Prepare for storage of large data

Last Update:2014-12-09 Source: Internet

Author: User

Keywords Large data large data distributed computing large data distributed computing can large data distributed computing can response large data distributed computing can respond DFS

Developer on Alibaba Coud: Build your first app with APIs, SDKs, and tutorials on the Alibaba Cloud. Read more ＞

Today, we are frequently exposed to the term "large data". But the industry still lacks a standardized definition of what big data is. So what does big data mean to the data storage infrastructure?

The definition of large data by the Enterprise Strategy Group (ESG) is "a dataset that is larger than the conventional processing capacity boundary, which makes you have to resort to unconventional means." "In simple terms, we can use the word big data on any data collection that breaks through the traditional it processing to support the day-to-day operational capabilities of the business."

These boundaries may occur in the following situations:

The high transaction data volume causes the traditional data storage system to reach the bottleneck, cannot complete each operation task in time. In short, it does not provide the ability to deal with so many I/O requests. At some point, the disk speed within the user environment does not respond to all I/O requests. This often allows the user to place a small portion of the data on each disk drive and take "short hit control." This means increasing the overall speed of data per gigabyte by using a small portion of the disk, even with more disk drives to handle I/O. This situation can also cause users to deploy many storage systems to use in parallel, but they do not use their full capacity because of performance bottlenecks. or both. This is a costly way to buy too many disk drives and most of them are empty.

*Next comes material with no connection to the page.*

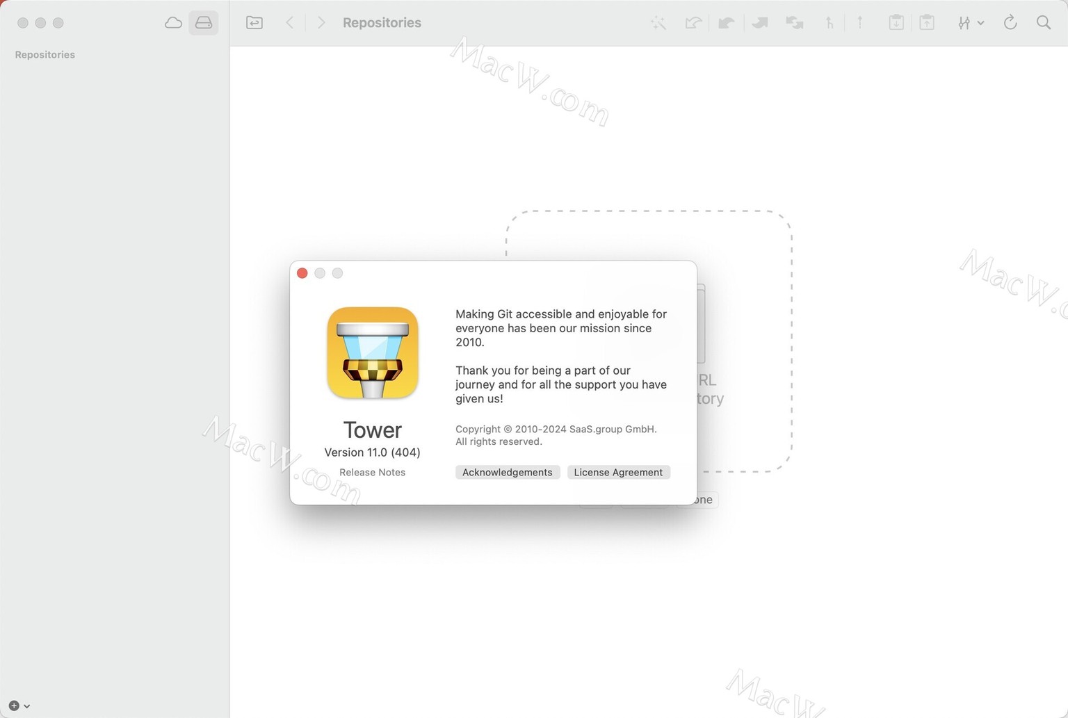Click the Quick Actions magic wand icon
The height and width of the screenshot is (718, 1068).
658,23
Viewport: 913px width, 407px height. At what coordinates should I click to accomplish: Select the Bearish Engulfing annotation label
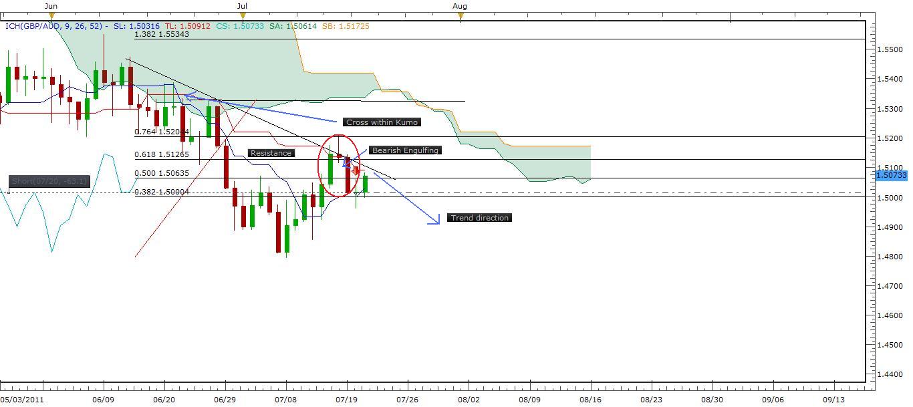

The size of the data (individual records, files, or objects) makes the traditional system not have enough throughput to transmit data in time. This may simply be because there is not enough bandwidth to handle the transaction volume. But the challenges posed by bandwidth are very rigorous. We see many businesses adopting "short hit control" to increase system bandwidth and drive volumes, which leads to low utilization and increased overhead.

? The entire volume capacity exceeds the threshold that traditional storage system capacity can withstand. Simply put, the storage system cannot provide enough capacity to handle the data on the volume. This causes storage to spread into dozens of or hundreds of storage stacks, managed by a number of 10 or hundreds management nodes, resulting in low utilization and a large footprint, energy and refrigeration.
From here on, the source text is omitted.